Well, I think I've found another car. This time it seems alot more of what I want... Nice and clean inside and out, has cruise and keyless entry, low miles, great price. I go look at it 2morrow. I pray this one is 'the one'. Lol.

Sunday, October 5, 2008

FRUSTRATION!!!

Well, bad news, my darlings. I didn't get the cute little yellow Caliber. Steph and I got to the dealership and they were supposed to have the car ready. To explain more fully, I found this car on Autotrader.com, which had pics and a description of the car. So I had not actually seen the car till we got to Gonzales. Well, the first thing I see is a huge crack in the windshield, which ran right down in front of the driver. The dealer, Paula, says that she didn't even know it was there. That was red flag #1. They agree to fix it for me there or knock $300 off the price.

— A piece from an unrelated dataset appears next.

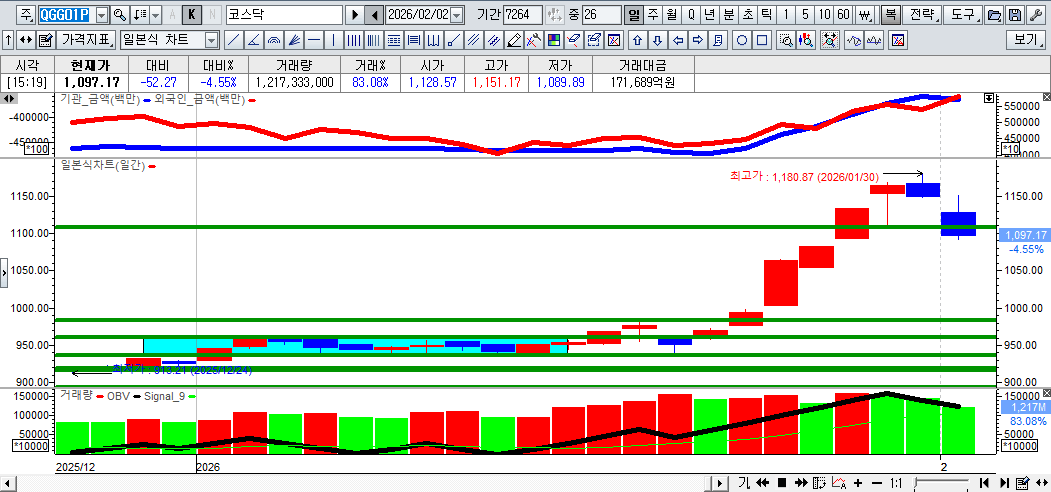
Task: Open the symbol code dropdown
Action: (101, 15)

Then after I drive it around, I notice there is no Cruise. BAD!!! People, I am a speeder. Without cruise, my life is an endless stream of speeding tickets. I was NOT happy. See, It had big as Dallas on the description that there was Cruise Control and the window sticker said that it had cruise control. Well, the dealer seemed very blase' about it until she realized that I wasn't buying the car without it. I need 3 things in a car: good radio, keyless entry and cruise. So she does some talking to her manager and they agree to see if the Dodge dealership can get it added for me at no cost. They will get it fixed for me this week. Well, me being me, I just tell Paula that I am really unsure of the car by this point. It has some pretty large stains on the inside and some paint scrapes on the outside, plus the other things. Plus, I don't want to make another trip down there to Gonzales. So I tell her to let me know on Monday if they can even add the cruise now (which apparently sometimes can't be done aftermarket) and I'll tell her one way or the other what I will do. Then they call me after I leave and say they will deliver it to me here so I won't have to go back for it. WOW!!! They REALLY want me to buy this car... WHY???

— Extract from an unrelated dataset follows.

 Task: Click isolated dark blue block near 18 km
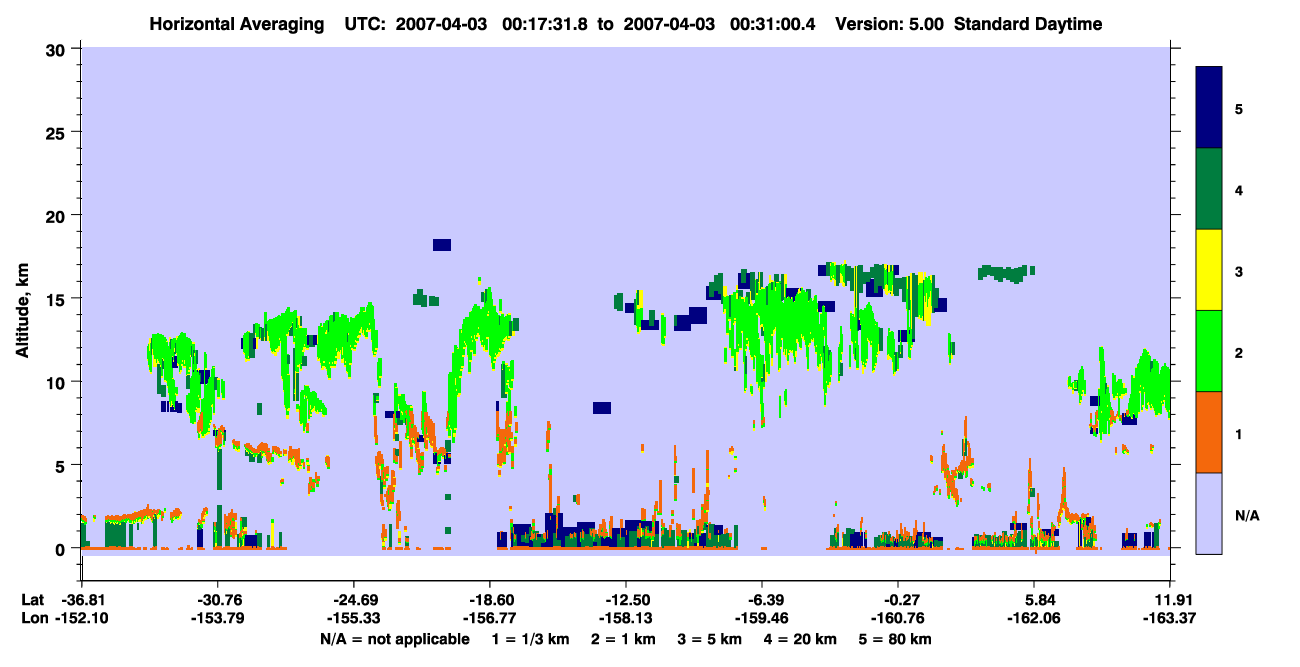point(442,245)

I have had some major problems with my Diamante'... it's a beautiful car but it has been a trial in some ways. I rushed into buying it because of the luxury aspect and I DO NOT want to do that again. I have been praying that I would know immediately if this was the right car. When I saw the crack, it bothered me. If they don't even realize there is a HUGE crack in the windshield, what else have they missed? Why are they pushing it so hard, at a loss to themselves? So, I said all that to say this. I am not buying the car. As much as I LOVE, LOVE, LOVE the car, it's not for me. I got the feeling that I asked God for-- the "something ain't right here" feeling. So I'm gonna hate to break Paula's heart, but it has to be done. Goodbye, little Bumblebee car... it was fun while it lasted. The search goes on...

Saturday, October 4, 2008

I'm so excited!!!

Yah! Today I get my new ride! I am so excited. I am getting a 2007 Dodge Caliber. It's so cute. I know, I know-- quite a departure from a Mitsubishi Diamante, right? Well, I wanted better gas mileage and more dependability and something newer so YAH!!! Steph and I picking it up today and going shopping too. A great day all around! Lol.